Your assignment -
Only the lines below between the ones containing "Click the coin stack currency icon" and "You are a GUI", inclusive, are to be reproduced, each exactly as it stands.

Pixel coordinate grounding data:
/---
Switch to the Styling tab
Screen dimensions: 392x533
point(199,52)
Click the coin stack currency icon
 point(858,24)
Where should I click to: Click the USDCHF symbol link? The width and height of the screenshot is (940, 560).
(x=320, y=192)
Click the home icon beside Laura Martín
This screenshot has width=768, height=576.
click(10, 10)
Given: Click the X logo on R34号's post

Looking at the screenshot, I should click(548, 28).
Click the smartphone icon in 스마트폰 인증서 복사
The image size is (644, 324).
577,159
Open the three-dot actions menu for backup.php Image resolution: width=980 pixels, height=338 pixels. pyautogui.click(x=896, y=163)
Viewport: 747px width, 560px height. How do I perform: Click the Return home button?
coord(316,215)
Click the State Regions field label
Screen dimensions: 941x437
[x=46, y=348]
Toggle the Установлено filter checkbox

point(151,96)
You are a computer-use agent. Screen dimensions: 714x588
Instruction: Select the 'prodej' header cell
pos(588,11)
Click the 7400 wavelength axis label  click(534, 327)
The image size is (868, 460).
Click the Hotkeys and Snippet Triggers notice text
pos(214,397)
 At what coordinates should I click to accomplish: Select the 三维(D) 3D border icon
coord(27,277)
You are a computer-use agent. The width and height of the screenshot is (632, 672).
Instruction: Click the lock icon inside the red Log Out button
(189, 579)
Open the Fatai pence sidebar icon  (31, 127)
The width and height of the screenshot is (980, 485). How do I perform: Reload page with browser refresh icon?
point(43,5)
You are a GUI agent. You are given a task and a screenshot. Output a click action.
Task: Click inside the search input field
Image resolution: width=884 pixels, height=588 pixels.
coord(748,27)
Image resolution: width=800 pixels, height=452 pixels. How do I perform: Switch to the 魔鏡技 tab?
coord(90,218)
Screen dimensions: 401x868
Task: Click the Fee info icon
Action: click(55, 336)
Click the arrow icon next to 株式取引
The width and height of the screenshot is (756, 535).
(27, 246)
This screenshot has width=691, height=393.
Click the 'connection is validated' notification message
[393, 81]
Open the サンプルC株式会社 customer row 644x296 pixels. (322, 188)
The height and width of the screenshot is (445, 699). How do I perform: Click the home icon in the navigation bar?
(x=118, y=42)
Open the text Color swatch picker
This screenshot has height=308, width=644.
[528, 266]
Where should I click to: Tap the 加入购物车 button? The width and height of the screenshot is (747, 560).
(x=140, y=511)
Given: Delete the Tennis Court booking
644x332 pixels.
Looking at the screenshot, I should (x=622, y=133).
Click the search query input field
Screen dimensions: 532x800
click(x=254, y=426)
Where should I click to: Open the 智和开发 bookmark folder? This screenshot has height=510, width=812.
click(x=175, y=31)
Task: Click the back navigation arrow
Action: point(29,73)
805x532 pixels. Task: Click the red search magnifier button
\---
Task response -
Click the coin stack currency icon
 point(858,24)
Where should I click to: Click the USDCHF symbol link? The width and height of the screenshot is (940, 560).
(x=320, y=192)
Click the home icon beside Laura Martín
This screenshot has width=768, height=576.
click(10, 10)
Given: Click the X logo on R34号's post

Looking at the screenshot, I should click(548, 28).
Click the smartphone icon in 스마트폰 인증서 복사
The image size is (644, 324).
577,159
Open the three-dot actions menu for backup.php Image resolution: width=980 pixels, height=338 pixels. pyautogui.click(x=896, y=163)
Viewport: 747px width, 560px height. How do I perform: Click the Return home button?
coord(316,215)
Click the State Regions field label
Screen dimensions: 941x437
[x=46, y=348]
Toggle the Установлено filter checkbox

point(151,96)
You are a computer-use agent. Screen dimensions: 714x588
Instruction: Select the 'prodej' header cell
pos(588,11)
Click the 7400 wavelength axis label  click(534, 327)
The image size is (868, 460).
Click the Hotkeys and Snippet Triggers notice text
pos(214,397)
 At what coordinates should I click to accomplish: Select the 三维(D) 3D border icon
coord(27,277)
You are a computer-use agent. The width and height of the screenshot is (632, 672).
Instruction: Click the lock icon inside the red Log Out button
(189, 579)
Open the Fatai pence sidebar icon  (31, 127)
The width and height of the screenshot is (980, 485). How do I perform: Reload page with browser refresh icon?
point(43,5)
You are a GUI agent. You are given a task and a screenshot. Output a click action.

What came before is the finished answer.